Top-P and Top-K Sampling — FDE@ProdAI Blog

Definition

Top-K and Top-P (nucleus sampling) are token filtering strategies applied after temperature scaling that restrict which tokens can be sampled as the next output — preventing the model from selecting very low-probability, incoherent tokens while preserving diversity.

The Problem They Solve

After temperature scaling, the full vocabulary distribution may include thousands of tokens with small but non-zero probabilities. Sampling from the full distribution can produce random, incoherent words.
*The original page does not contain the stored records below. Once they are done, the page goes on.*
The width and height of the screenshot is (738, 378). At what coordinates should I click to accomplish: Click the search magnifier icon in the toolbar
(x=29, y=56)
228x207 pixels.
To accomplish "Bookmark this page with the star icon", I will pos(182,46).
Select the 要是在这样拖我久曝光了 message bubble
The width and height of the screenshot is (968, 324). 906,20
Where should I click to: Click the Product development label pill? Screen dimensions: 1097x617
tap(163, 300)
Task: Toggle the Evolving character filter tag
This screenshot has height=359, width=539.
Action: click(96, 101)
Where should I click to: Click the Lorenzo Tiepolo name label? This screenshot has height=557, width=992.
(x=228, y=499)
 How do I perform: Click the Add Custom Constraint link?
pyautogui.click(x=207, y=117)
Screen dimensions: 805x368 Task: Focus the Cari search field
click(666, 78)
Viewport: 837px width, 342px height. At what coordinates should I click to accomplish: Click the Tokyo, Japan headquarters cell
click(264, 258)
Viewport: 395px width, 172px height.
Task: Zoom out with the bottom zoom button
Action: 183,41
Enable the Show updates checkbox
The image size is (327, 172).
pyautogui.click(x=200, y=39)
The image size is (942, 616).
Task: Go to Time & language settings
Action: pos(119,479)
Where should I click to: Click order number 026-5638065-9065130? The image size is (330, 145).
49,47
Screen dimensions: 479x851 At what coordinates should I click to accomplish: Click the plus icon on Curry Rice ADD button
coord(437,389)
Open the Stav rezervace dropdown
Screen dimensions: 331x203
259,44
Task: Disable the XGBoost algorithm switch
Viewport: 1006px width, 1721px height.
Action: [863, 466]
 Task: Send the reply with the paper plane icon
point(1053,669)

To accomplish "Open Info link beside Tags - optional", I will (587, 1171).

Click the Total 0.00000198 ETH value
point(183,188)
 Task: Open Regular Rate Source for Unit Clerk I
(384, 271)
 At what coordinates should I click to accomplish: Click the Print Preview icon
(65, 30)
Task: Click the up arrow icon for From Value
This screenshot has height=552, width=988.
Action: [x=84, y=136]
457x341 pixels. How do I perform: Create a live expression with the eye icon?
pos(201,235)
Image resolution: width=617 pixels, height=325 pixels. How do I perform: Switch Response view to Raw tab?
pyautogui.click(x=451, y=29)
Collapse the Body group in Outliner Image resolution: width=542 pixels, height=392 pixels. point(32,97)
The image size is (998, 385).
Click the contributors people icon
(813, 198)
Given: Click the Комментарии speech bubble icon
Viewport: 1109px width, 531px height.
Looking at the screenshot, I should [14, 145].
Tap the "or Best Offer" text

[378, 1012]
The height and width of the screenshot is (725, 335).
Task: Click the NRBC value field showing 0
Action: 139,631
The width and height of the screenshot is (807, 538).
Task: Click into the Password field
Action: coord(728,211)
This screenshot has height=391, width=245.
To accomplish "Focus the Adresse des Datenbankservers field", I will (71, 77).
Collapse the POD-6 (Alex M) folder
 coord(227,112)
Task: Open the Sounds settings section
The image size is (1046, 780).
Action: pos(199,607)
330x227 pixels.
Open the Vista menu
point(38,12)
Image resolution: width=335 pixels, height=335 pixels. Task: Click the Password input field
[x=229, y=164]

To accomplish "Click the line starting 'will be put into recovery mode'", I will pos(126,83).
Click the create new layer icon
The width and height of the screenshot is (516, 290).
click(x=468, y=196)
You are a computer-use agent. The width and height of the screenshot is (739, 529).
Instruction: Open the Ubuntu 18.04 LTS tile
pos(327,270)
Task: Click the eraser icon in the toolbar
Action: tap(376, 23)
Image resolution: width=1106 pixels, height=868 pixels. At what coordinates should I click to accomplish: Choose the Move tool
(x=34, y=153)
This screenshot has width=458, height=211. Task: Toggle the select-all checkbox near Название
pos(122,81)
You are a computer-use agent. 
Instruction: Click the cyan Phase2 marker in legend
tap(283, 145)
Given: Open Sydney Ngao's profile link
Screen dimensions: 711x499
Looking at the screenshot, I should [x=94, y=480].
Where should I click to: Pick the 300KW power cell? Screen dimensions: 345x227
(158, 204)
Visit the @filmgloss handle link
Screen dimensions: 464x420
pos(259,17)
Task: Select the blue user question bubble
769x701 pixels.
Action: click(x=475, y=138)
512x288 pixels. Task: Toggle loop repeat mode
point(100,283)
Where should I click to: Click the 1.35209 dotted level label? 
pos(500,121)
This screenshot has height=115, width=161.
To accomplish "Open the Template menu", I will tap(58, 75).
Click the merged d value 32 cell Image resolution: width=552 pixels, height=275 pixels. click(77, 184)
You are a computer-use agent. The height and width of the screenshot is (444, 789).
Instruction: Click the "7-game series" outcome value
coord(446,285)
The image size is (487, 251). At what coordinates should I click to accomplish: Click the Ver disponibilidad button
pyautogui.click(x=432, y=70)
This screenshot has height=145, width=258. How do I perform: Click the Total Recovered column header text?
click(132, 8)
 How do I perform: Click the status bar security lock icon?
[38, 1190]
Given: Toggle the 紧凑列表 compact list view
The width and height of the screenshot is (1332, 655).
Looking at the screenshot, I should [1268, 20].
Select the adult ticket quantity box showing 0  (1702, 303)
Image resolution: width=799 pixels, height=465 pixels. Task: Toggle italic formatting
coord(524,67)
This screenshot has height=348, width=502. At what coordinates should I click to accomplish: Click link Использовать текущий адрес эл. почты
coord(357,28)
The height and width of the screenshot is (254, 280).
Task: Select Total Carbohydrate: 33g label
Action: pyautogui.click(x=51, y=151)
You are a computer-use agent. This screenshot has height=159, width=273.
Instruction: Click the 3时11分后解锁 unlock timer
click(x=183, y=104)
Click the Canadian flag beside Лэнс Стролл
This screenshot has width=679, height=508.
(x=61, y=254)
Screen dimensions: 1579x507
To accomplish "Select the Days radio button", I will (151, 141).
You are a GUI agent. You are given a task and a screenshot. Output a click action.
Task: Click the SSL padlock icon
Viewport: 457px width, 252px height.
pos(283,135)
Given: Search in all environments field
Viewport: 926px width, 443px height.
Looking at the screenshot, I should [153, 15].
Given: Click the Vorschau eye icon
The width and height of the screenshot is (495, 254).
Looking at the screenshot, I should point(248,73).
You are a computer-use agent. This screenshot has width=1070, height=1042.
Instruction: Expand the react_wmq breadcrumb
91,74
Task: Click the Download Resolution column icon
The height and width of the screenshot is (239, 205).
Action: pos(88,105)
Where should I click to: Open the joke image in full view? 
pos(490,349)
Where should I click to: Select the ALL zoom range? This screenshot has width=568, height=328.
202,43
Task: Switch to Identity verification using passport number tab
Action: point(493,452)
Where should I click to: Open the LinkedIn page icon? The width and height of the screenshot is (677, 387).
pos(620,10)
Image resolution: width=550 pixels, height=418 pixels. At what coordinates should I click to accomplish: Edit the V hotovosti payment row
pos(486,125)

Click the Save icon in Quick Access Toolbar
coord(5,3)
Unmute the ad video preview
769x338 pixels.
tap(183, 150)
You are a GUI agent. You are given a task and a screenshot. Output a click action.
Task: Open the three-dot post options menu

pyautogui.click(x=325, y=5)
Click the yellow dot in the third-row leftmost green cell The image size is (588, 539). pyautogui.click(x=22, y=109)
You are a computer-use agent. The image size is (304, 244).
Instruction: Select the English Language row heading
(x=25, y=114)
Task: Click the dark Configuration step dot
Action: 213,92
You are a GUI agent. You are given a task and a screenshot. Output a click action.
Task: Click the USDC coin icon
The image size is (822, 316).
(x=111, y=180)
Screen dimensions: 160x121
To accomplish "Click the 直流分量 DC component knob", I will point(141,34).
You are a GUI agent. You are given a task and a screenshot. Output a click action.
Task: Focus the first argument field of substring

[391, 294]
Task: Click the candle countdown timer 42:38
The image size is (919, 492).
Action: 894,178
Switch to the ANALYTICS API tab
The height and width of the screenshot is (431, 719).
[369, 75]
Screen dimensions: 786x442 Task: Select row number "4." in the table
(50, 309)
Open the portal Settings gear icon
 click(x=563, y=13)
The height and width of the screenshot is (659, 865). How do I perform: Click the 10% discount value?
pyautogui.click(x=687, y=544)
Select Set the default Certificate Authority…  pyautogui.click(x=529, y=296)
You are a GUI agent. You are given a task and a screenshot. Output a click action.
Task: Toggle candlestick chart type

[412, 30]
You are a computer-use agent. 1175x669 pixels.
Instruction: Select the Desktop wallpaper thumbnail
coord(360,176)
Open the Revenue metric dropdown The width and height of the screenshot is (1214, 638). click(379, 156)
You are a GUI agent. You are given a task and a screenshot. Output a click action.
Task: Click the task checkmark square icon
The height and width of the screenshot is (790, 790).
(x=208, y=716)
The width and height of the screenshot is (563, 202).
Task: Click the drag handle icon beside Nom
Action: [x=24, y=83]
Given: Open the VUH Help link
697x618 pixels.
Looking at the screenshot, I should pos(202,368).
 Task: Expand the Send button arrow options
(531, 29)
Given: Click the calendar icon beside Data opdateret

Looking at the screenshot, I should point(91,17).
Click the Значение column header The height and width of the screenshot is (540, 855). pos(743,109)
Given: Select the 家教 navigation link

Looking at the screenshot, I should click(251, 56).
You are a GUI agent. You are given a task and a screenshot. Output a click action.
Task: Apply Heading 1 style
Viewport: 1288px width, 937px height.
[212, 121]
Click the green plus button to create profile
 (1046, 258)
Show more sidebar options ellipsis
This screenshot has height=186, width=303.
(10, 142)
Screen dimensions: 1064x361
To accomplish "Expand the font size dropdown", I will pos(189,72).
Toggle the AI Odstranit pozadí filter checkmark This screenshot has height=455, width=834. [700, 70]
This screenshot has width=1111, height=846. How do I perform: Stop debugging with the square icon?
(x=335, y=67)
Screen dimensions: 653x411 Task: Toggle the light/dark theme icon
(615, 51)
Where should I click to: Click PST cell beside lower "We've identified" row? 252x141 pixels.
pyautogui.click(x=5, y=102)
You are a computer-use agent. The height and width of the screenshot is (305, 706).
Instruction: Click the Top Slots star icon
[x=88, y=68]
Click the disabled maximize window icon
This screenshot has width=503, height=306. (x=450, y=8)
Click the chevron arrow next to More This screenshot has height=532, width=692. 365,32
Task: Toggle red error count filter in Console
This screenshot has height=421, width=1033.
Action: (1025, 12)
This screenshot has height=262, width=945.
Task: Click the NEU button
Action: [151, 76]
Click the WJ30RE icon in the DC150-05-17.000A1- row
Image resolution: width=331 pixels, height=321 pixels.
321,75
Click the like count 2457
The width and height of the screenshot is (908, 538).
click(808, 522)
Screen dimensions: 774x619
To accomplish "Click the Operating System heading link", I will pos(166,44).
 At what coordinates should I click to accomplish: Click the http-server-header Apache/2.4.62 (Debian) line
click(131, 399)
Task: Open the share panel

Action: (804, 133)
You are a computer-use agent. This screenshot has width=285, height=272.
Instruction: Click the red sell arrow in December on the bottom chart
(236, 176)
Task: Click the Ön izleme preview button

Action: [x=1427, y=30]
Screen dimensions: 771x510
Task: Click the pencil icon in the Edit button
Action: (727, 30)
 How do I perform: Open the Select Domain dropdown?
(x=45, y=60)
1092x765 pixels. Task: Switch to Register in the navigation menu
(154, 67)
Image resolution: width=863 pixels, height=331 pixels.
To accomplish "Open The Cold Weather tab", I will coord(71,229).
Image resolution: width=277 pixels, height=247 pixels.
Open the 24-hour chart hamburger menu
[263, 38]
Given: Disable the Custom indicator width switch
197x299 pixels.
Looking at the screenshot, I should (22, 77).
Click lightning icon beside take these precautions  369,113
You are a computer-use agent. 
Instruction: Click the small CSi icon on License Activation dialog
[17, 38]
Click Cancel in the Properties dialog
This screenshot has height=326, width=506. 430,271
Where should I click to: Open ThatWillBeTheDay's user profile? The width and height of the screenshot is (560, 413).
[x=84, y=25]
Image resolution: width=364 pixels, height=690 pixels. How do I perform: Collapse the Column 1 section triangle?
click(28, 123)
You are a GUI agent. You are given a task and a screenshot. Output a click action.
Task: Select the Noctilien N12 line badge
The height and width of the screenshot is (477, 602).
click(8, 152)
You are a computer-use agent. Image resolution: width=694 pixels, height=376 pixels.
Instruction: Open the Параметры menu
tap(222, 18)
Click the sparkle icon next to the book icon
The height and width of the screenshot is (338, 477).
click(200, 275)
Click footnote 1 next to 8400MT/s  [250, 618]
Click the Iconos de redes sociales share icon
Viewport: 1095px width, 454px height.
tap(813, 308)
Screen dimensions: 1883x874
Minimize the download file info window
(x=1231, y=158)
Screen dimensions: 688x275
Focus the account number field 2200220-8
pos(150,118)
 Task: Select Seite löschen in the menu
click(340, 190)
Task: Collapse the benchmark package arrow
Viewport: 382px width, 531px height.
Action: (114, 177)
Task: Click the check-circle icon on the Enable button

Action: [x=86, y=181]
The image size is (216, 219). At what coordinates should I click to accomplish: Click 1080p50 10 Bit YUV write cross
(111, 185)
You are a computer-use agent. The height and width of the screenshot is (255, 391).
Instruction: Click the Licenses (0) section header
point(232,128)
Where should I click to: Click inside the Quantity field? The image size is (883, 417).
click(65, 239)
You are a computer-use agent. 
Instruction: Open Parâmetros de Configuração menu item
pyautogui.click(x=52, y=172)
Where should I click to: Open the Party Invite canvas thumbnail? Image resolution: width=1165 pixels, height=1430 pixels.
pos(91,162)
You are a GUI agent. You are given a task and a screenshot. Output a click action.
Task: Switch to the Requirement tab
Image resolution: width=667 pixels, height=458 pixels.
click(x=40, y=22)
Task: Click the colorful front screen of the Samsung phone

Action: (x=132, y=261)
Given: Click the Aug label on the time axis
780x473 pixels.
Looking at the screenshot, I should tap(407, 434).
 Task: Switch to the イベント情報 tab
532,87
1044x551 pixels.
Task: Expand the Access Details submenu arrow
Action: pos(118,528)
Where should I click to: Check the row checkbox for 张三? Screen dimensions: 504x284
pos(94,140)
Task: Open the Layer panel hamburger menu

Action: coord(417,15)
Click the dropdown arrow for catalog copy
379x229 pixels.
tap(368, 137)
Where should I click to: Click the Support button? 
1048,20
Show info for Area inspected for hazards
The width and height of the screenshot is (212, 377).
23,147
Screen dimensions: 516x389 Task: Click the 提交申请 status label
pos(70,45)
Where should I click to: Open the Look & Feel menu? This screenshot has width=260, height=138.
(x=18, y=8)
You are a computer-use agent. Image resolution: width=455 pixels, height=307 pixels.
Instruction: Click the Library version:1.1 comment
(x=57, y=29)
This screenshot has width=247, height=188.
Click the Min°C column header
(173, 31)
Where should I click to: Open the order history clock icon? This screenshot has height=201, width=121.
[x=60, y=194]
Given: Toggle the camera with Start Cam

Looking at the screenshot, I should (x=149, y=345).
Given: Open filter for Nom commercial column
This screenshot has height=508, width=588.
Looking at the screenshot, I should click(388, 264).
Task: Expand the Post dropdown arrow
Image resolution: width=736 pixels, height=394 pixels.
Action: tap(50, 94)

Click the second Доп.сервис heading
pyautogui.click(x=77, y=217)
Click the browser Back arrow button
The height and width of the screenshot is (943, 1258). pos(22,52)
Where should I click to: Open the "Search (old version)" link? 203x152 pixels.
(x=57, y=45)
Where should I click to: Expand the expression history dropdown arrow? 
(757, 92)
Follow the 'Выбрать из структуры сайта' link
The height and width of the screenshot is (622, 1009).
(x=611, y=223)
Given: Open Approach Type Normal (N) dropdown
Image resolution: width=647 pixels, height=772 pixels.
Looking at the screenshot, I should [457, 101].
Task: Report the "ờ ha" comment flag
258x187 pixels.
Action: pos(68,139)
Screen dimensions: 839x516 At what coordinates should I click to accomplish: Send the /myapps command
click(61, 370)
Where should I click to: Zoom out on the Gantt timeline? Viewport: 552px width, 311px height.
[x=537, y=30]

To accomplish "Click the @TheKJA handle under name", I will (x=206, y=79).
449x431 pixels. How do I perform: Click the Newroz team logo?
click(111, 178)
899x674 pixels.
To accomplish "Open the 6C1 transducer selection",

Top-K and Top-P restrict sampling to the "reasonable" candidates.

Top-K Sampling

Keep the K tokens with the highest probability; discard all others.

1. Sort tokens by probability (descending)

2. Keep only the top K tokens

3. Set all other probabilities to 0

4. Re-normalize the remaining K probabilities to sum to 1

5. Sample from the truncated distribution

Example with K=3:

Before: Paris(0.50), France(0.25), Lyon(0.12), dog(0.08), car(0.03), ...

After: Paris(0.576), France(0.288), Lyon(0.138) [re-normalized]

Problem with Top-K: K is fixed, but the natural distribution width varies:

When the model is confident (one obvious answer), K=50 still lets in unlikely tokens
When the model is uncertain (many valid options), K=50 may cut off valid choices

Top-P (Nucleus Sampling)

Keep the smallest set of tokens whose cumulative probability ≥ P.

1. Sort tokens by probability (descending)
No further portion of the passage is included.